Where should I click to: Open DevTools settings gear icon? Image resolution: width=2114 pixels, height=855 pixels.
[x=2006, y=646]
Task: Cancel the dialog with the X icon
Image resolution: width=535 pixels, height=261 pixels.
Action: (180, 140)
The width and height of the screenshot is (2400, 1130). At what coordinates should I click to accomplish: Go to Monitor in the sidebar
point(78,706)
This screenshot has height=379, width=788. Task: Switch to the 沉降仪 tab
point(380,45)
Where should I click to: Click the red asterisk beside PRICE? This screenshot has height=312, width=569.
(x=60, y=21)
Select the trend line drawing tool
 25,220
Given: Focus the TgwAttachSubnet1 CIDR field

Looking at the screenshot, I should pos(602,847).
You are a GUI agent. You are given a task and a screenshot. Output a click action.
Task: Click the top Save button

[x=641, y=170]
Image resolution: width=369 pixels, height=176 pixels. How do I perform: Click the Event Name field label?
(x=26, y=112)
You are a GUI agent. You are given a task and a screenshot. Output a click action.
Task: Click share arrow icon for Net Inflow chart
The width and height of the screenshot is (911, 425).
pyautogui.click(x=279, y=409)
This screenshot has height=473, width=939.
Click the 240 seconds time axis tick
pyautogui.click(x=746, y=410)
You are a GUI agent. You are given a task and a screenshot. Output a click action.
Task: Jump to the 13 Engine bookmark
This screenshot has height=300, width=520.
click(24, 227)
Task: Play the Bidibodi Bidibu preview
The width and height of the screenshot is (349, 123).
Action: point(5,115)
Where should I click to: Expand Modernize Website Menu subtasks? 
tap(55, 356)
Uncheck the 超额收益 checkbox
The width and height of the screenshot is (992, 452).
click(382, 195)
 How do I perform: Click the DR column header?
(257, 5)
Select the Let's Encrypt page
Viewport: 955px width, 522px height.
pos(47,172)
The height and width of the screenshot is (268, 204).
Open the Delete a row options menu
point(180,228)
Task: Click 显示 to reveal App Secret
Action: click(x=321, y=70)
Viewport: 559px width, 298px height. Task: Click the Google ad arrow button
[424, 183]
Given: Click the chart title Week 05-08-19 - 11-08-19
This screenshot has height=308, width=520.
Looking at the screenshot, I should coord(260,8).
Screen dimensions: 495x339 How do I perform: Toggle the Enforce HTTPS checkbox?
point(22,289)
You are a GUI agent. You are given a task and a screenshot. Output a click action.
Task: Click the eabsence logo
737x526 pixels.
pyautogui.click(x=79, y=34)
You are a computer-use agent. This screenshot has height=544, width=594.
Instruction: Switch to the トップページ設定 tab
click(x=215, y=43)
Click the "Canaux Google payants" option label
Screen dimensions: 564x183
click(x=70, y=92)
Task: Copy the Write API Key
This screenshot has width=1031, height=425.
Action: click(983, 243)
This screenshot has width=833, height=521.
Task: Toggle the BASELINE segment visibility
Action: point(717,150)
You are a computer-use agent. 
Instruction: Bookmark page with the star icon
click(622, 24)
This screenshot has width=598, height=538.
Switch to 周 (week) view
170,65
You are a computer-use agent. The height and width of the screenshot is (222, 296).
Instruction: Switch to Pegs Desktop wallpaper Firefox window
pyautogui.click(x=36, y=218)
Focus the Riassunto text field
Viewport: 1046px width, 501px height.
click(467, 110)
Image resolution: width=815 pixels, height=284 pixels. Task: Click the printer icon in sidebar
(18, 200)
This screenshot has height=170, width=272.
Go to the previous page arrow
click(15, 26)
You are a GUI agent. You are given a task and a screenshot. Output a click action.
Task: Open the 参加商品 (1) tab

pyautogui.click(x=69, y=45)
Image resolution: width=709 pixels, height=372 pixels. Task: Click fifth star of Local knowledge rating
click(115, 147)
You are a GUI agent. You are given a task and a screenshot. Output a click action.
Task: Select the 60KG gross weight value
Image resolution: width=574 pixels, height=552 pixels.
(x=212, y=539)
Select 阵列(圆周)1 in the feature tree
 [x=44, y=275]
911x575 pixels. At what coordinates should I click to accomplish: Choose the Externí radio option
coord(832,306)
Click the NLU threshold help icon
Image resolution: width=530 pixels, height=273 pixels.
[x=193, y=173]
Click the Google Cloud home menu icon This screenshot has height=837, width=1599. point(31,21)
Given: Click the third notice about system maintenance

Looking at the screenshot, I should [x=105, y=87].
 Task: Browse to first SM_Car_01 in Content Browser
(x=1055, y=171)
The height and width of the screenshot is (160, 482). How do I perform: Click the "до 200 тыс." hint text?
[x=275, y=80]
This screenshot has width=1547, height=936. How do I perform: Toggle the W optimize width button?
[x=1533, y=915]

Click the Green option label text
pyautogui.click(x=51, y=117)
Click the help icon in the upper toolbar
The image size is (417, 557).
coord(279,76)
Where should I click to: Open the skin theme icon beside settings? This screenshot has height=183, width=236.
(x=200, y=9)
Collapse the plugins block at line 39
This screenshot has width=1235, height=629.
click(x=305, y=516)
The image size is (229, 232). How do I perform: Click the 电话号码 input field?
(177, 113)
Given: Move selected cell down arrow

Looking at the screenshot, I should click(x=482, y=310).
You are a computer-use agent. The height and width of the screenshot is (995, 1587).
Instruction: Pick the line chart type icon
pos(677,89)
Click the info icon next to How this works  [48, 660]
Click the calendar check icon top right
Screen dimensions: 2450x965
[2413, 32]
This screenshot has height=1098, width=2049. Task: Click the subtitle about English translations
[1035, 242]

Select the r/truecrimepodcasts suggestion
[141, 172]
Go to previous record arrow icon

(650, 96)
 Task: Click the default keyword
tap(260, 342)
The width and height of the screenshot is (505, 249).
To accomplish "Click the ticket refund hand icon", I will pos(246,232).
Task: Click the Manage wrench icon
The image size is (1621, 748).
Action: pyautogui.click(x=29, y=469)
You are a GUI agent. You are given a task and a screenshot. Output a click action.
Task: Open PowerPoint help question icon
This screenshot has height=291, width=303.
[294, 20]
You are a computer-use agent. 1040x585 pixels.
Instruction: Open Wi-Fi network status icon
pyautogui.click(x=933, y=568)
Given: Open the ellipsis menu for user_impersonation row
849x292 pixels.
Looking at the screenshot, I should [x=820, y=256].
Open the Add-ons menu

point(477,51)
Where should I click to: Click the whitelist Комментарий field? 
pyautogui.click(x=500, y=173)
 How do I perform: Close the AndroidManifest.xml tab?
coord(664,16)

------------------------------------

» Your instructions
Please count the lines of the listing above that contain the string "Google" and reply with only that number.

» Written reply
3